# Fitting a PID to the Kitchenaid Artisan.



## Norvin (Sep 10, 2014)

Recent discussions on fitting a PID to the Kitchenaid Artisan espresso machine in another thread has piqued my interest. So I thought that I would spend a few hours in the garage and see if it was possible. It turns out that fitting a PID is very straightforward, no more difficult than fitting one to a Classic.

I'm posting this as there is so little information on the Kitchenaid and it may help others thinking of giving it a go.









Some notes;




The little PCB board that I had always assumed directed current to each boiler in turn via the twin point relay does nothing of the sort. It is fitted in parallel to the mains supply input but God knows what it does, possibly reduce interference, suppression, prevents arcing across the points, keeps the polar bears away, sends reports of your coffee drinking habits to the Chinese, who knows? It does not feature on the wiring diagram and the machine still functions even if it is unplugged.



The switching of the current to the boilers is done via the twin point mechanical relay, it can be left alone in the conversion but the constant clicking of the points everytime the brew element is activated and deactivated by the PID many times per minute can be annoying. The relay can be bypassed easily so that both elements are on at the same time, in which case the current draw when the machine is switched on is 2,370watts. The current draw soon settles down as everything gets up to working temperature.



There is probably room to fit the PID and SSR inside the case. Once set, who changes the temperature anyway? That would mean that an enclosure would not be needed for the PID The top is easily removable for resetting boiler target temperature if desired, although you wouldn't want to do that on a daily basis.



Pickup points for the connections are easily accessed once the upper case has been removed.

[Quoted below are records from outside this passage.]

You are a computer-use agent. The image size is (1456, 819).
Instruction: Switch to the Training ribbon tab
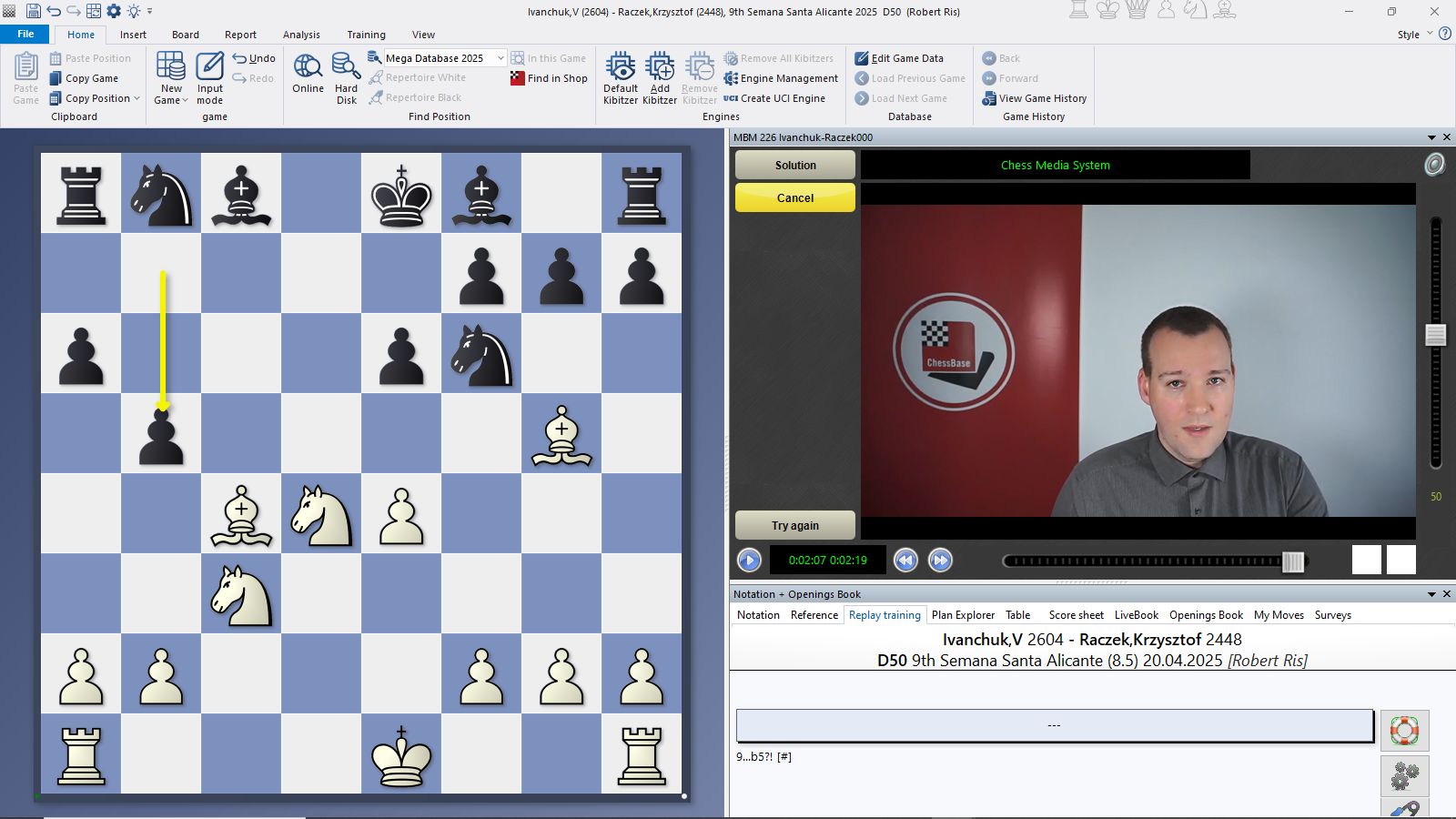click(x=366, y=35)
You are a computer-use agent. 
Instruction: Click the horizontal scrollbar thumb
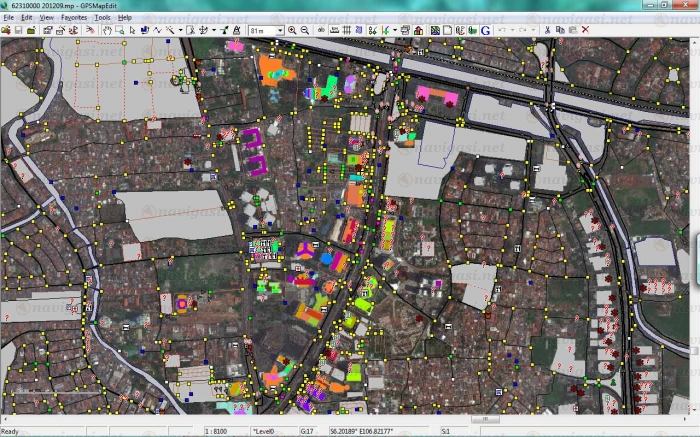(485, 420)
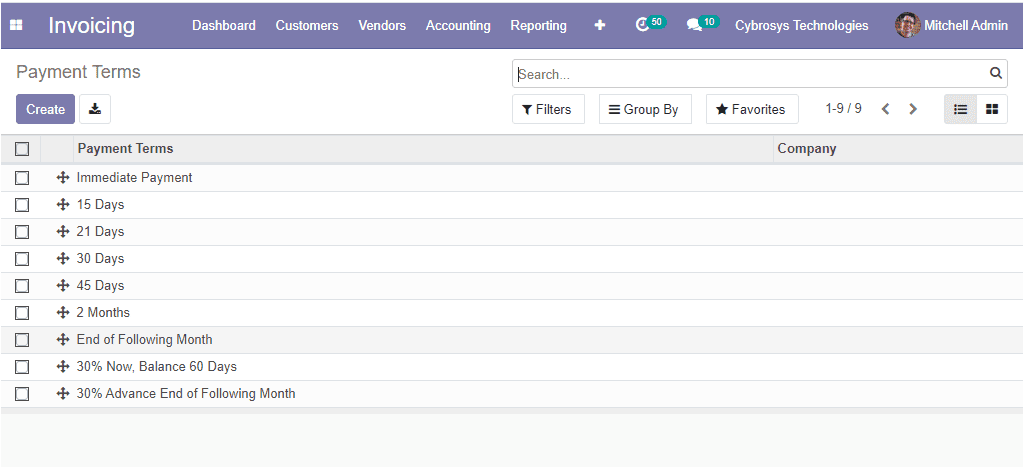Open the Favorites dropdown
Screen dimensions: 1024x468
click(x=752, y=109)
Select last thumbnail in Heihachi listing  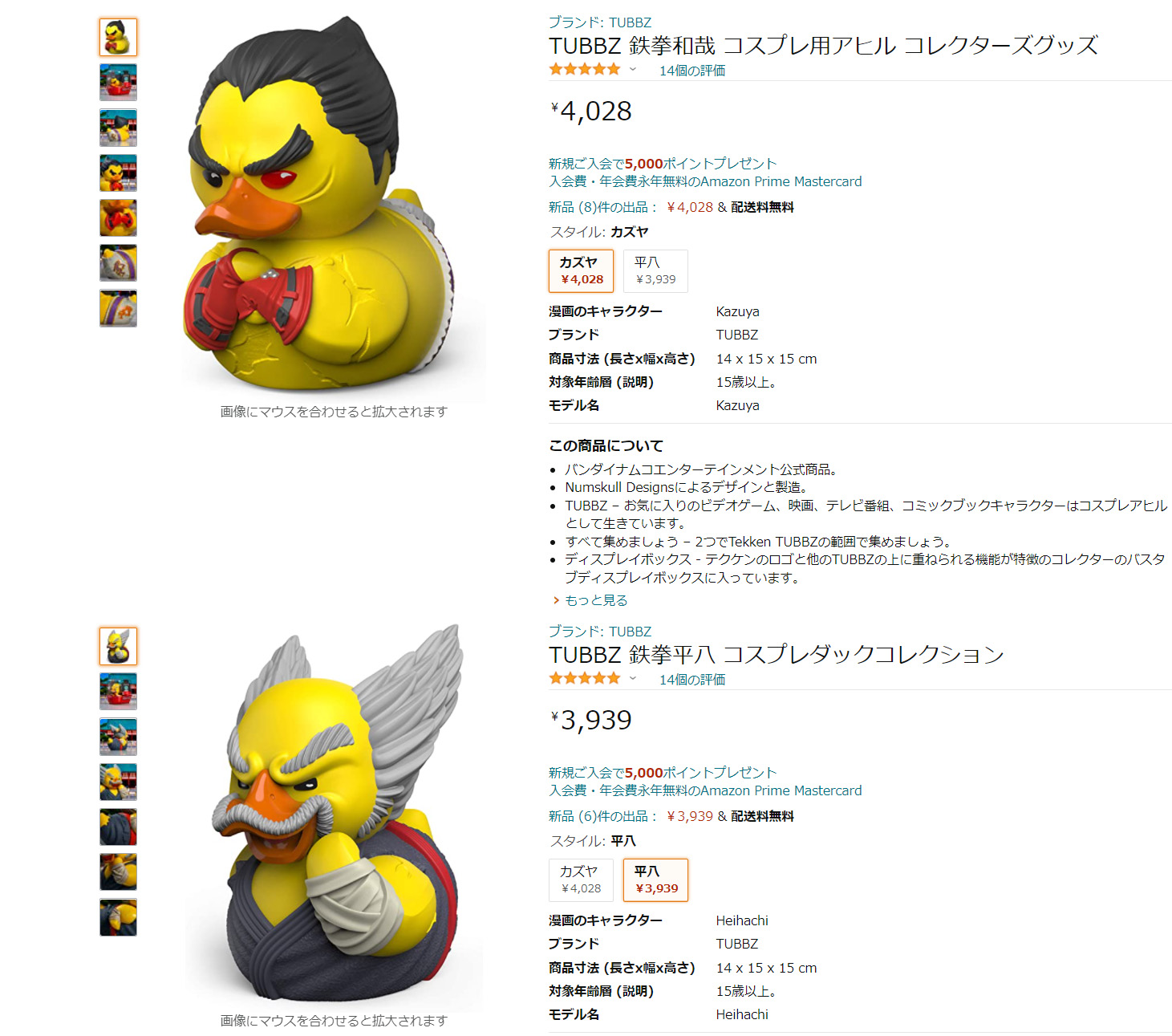click(x=118, y=917)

Because the steam boiler is separate from the brew boiler the standard PID can't be used to control the steam temp via the alarm function, a separate PID would be needed.

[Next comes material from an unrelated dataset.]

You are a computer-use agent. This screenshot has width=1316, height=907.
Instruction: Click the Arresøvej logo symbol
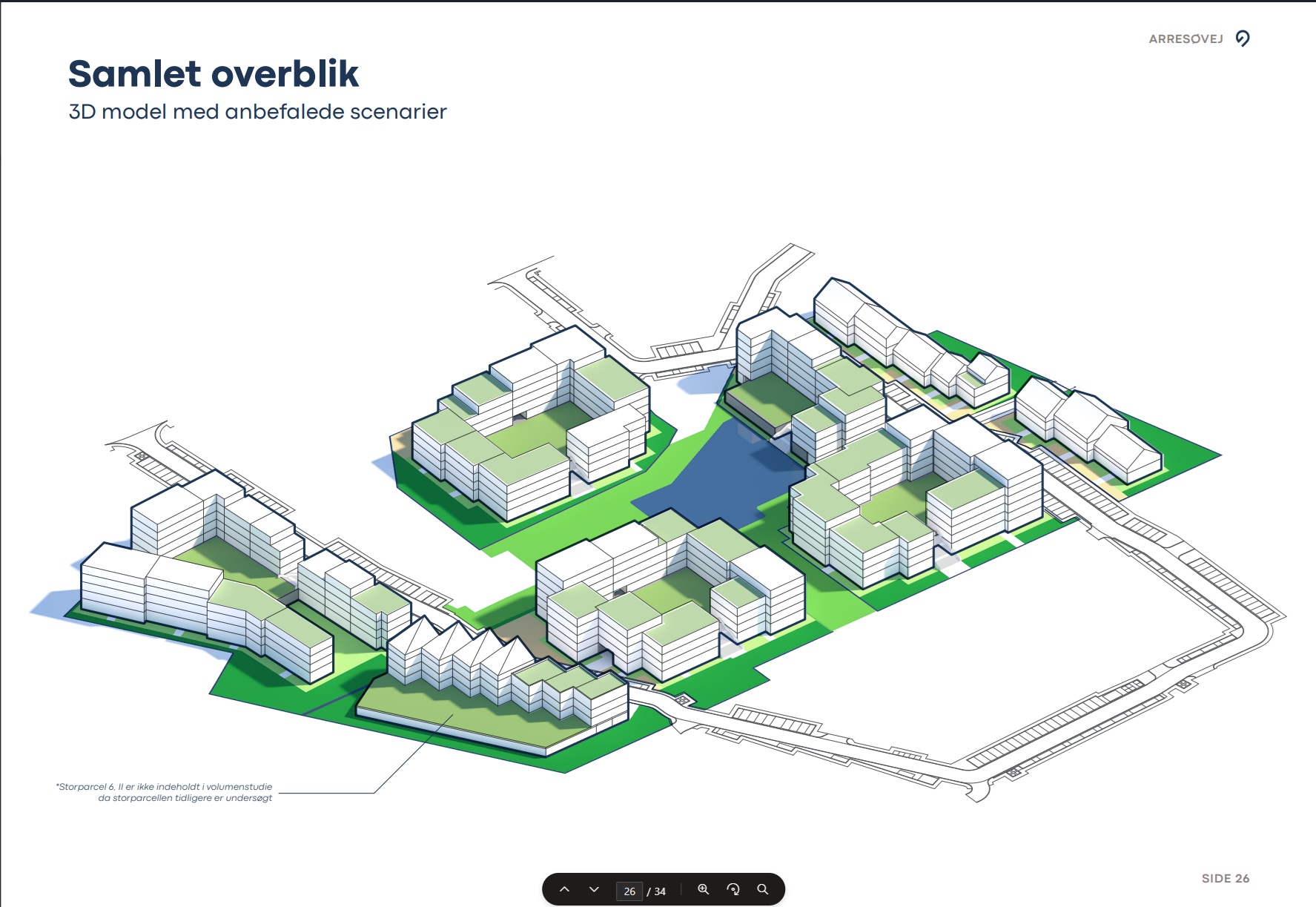[x=1243, y=39]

All in all, the Kitchenaid is a very nice and very underrated machine. It is basically a twin boiler Classic, and contains items made by Gaggia. It has most of the desirable features of the Classic - boiler, OPV, three way solenoid, with a few more; nice cast metal case, twin gauges, steam boiler, articulated steam arm (take away the plastic panerello tip from the steam arm and there is no real need to fit a later Rancilio arm), you don't have to wait for the boiler to heat up to get steam after pulling a shot, and best of all they're cheap secondhand! I bought mine for £20, second hand ones usually have problems with a leaking steam boiler gasket and consequential corrosion of the boiler screws and monkey metal case with flaking of the paintwork.

If you are handy and are on a budget, you would be hard put to better the Kitchenaid Artisan.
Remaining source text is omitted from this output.